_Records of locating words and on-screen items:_
•••

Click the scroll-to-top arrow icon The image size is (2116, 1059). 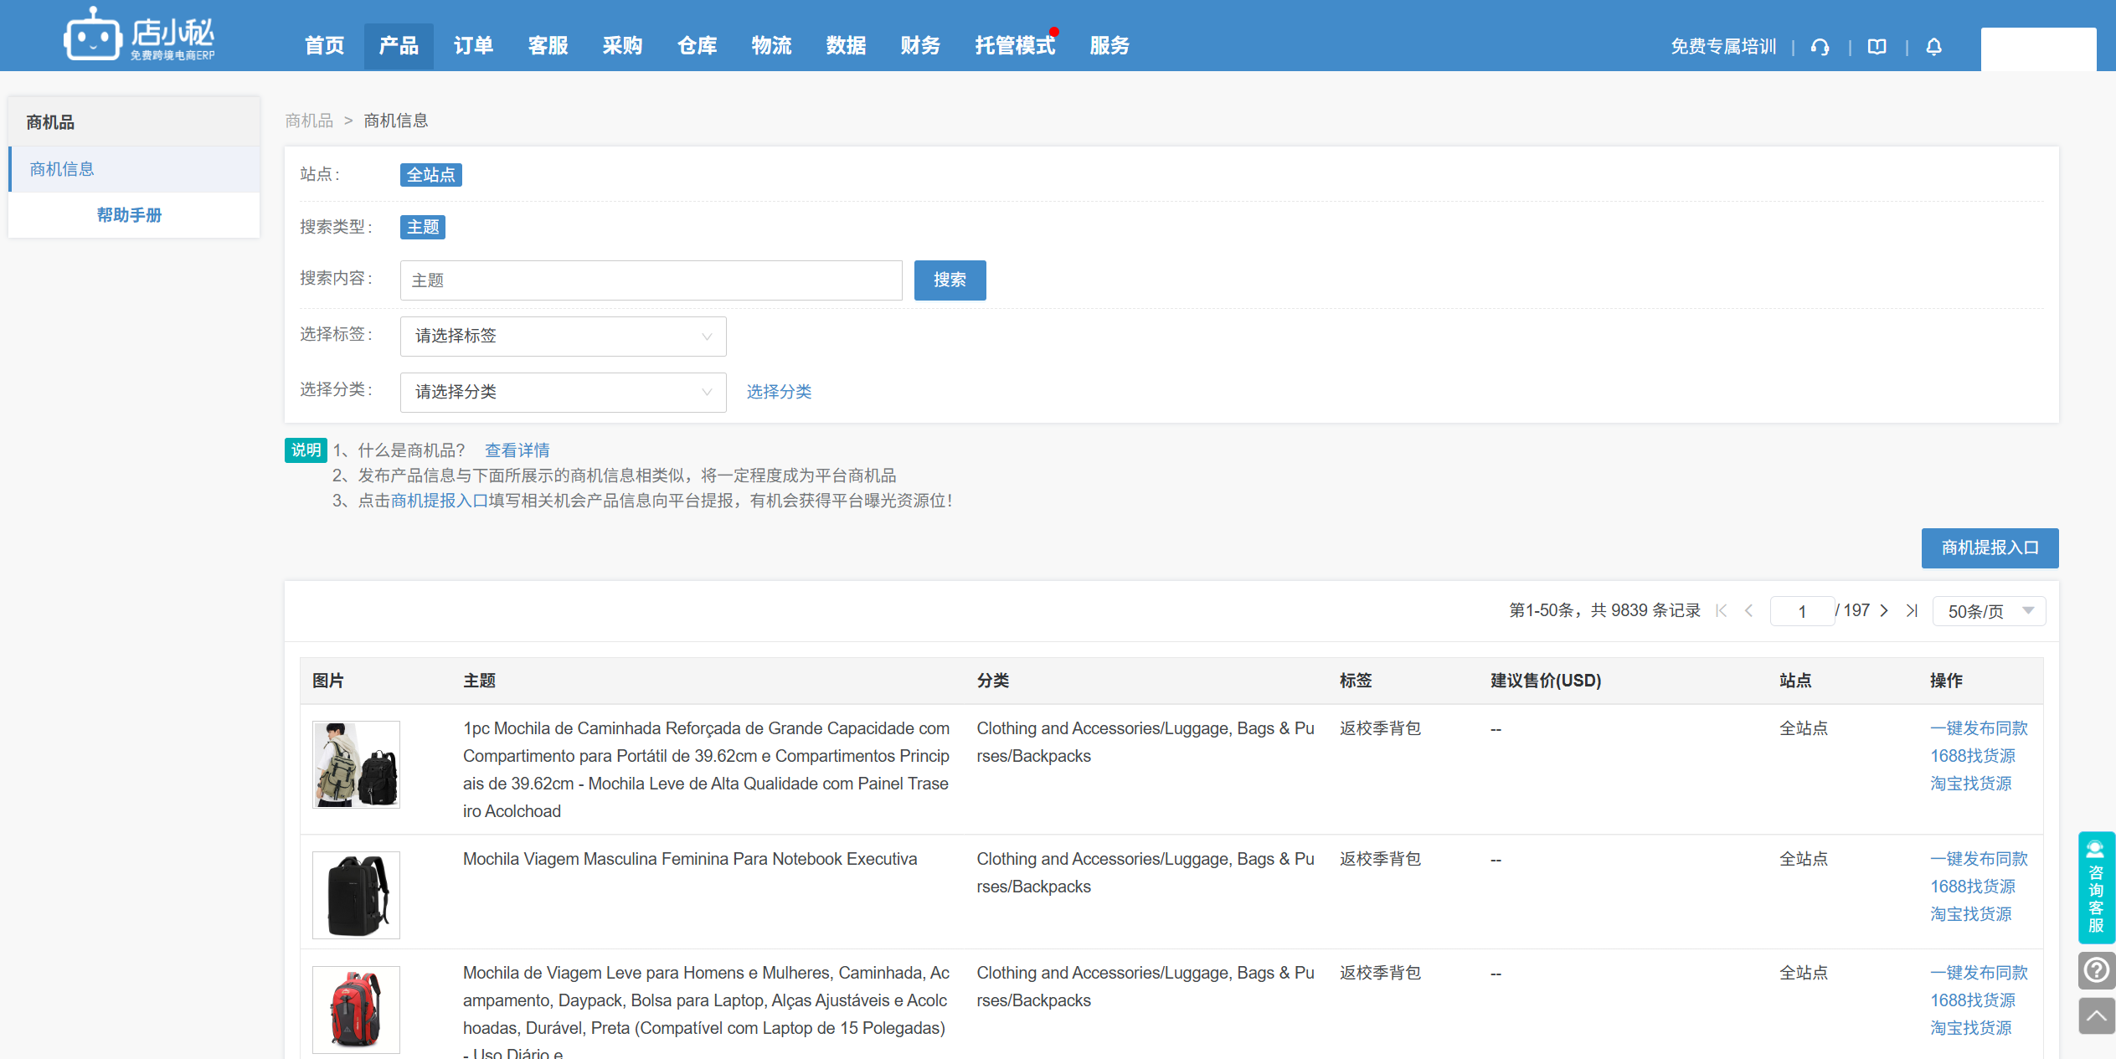pyautogui.click(x=2096, y=1015)
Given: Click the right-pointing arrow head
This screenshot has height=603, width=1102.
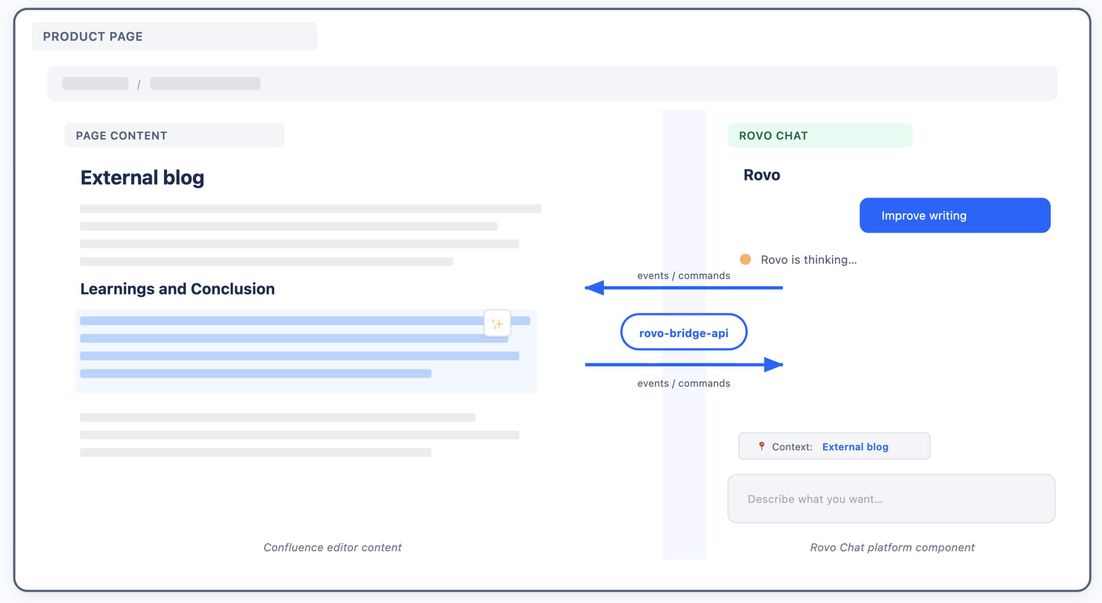Looking at the screenshot, I should [x=773, y=364].
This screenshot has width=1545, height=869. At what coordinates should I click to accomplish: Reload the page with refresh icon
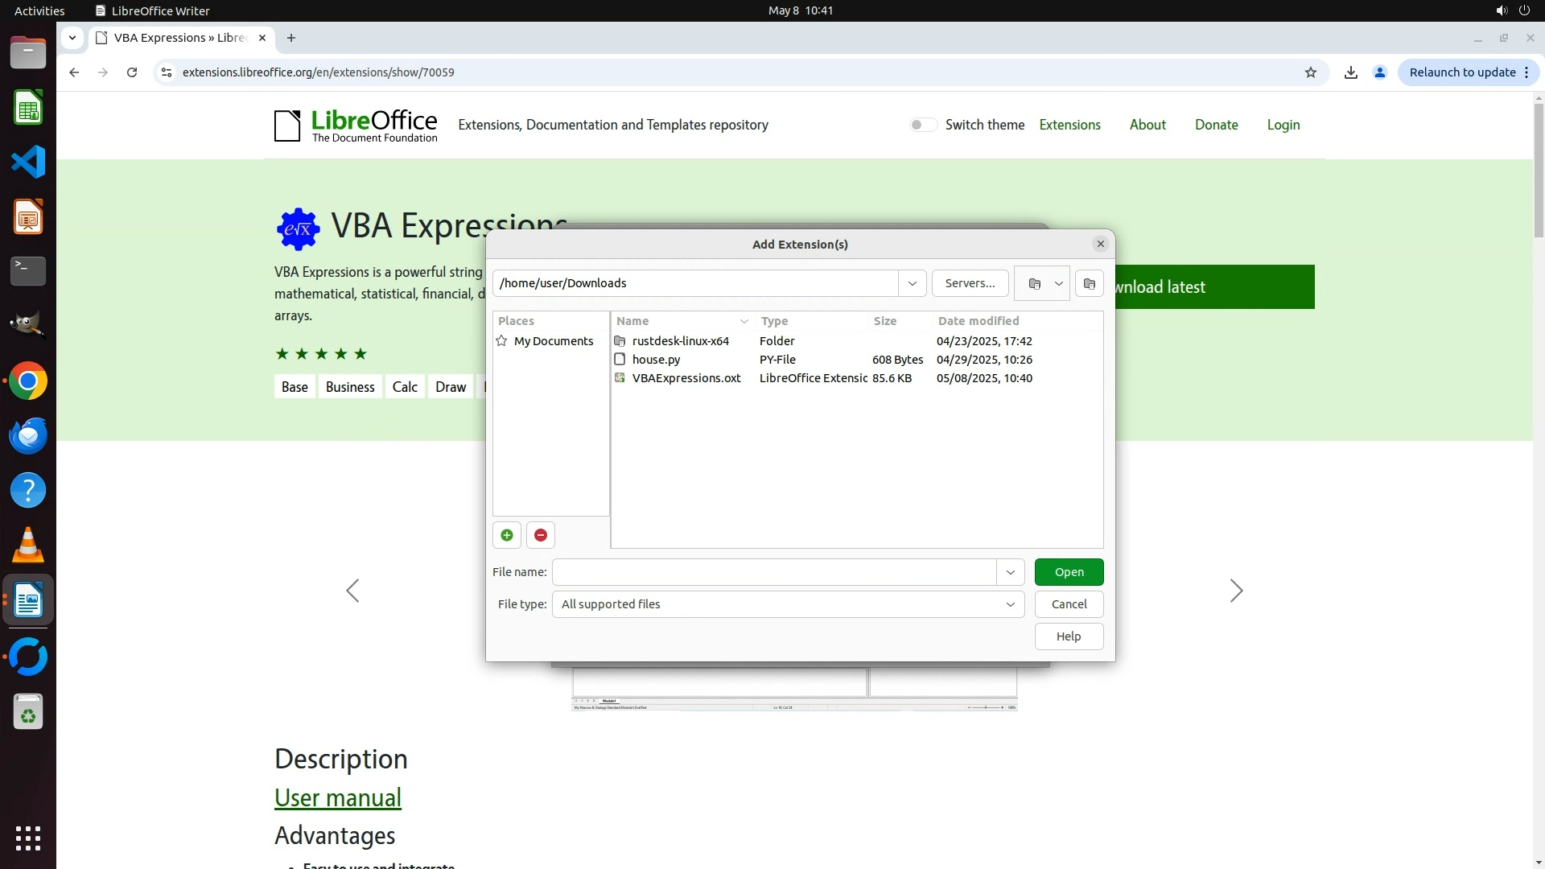[132, 72]
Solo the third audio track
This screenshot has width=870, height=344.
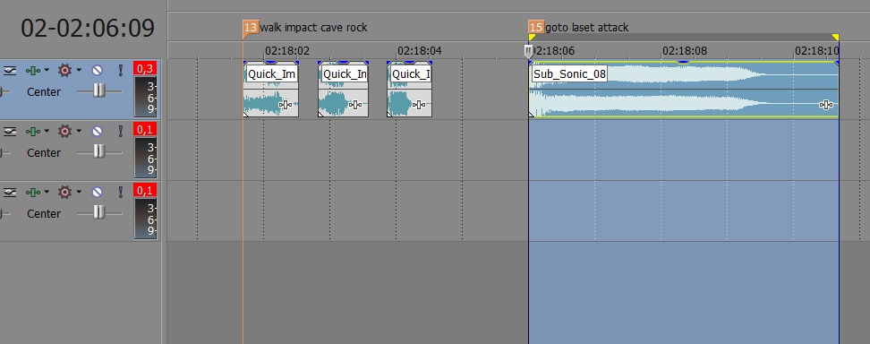click(121, 193)
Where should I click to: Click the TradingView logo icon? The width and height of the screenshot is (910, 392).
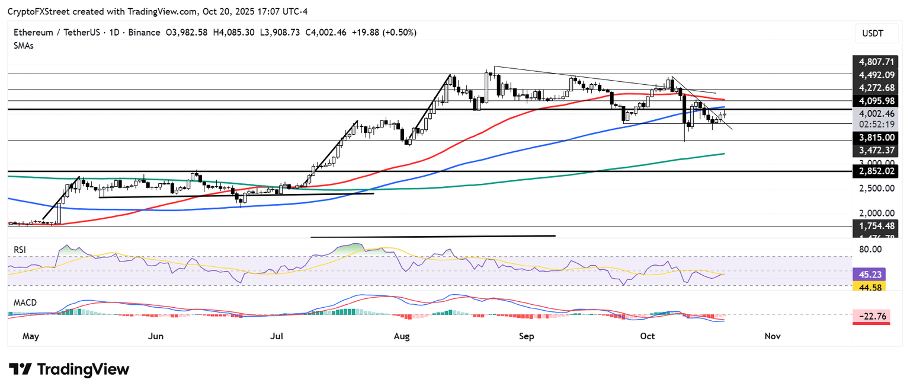click(20, 369)
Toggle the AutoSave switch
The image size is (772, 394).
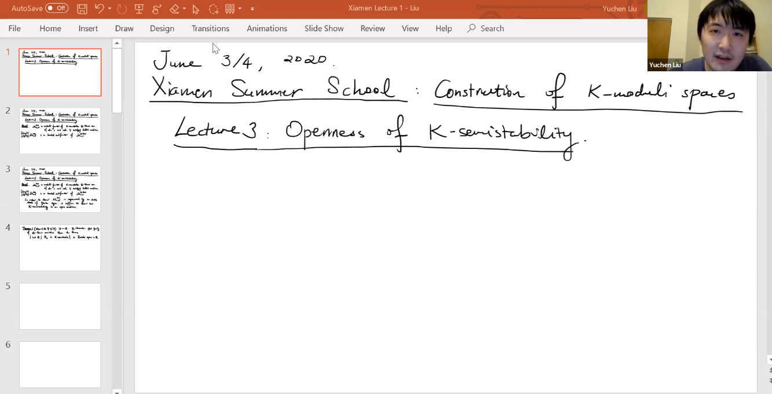pos(57,8)
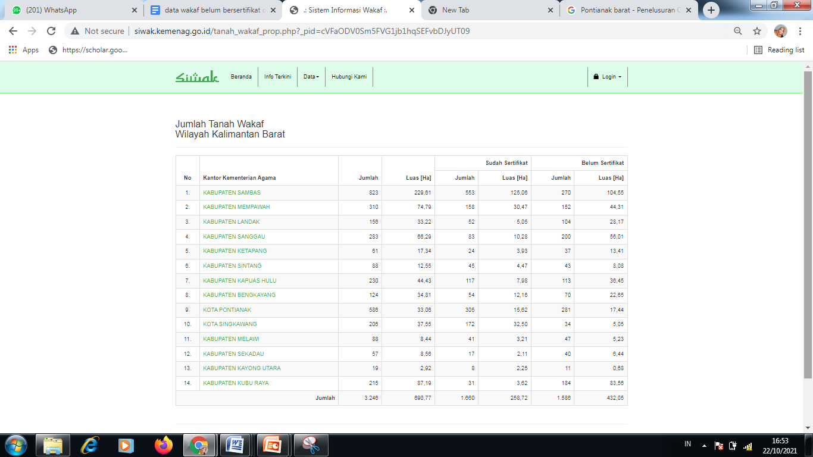The image size is (813, 457).
Task: Open Reading list panel
Action: pos(779,50)
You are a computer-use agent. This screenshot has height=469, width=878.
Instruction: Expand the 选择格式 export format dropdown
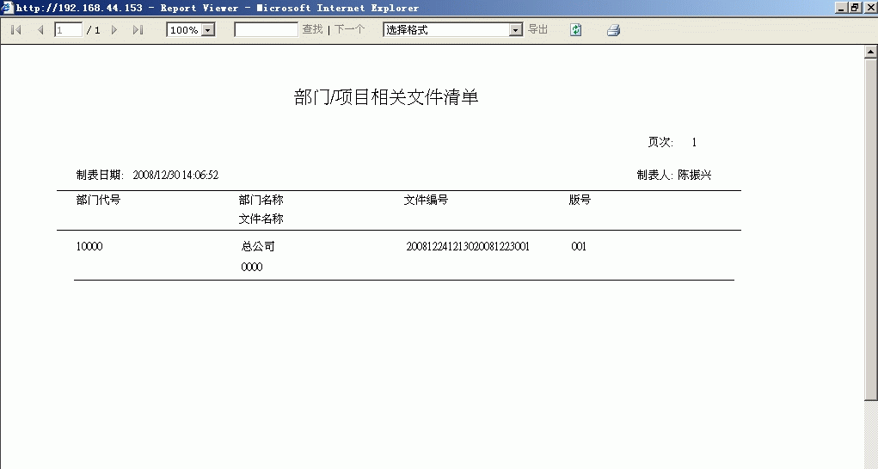point(516,30)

•••

Quote the data word for word, starting with the line that contains "Where should I" and going on through the end of the data, and leave the pictures out of your answer.

Where should I click to: Click the TradingView logo icon? The width and height of the screenshot is (910, 392).
click(20, 369)
Toggle the AutoSave switch
The image size is (772, 394).
pos(57,8)
The image size is (813, 457).
Task: Open Reading list panel
Action: pos(779,50)
You are a computer-use agent. This screenshot has height=469, width=878.
Instruction: Expand the 选择格式 export format dropdown
point(516,30)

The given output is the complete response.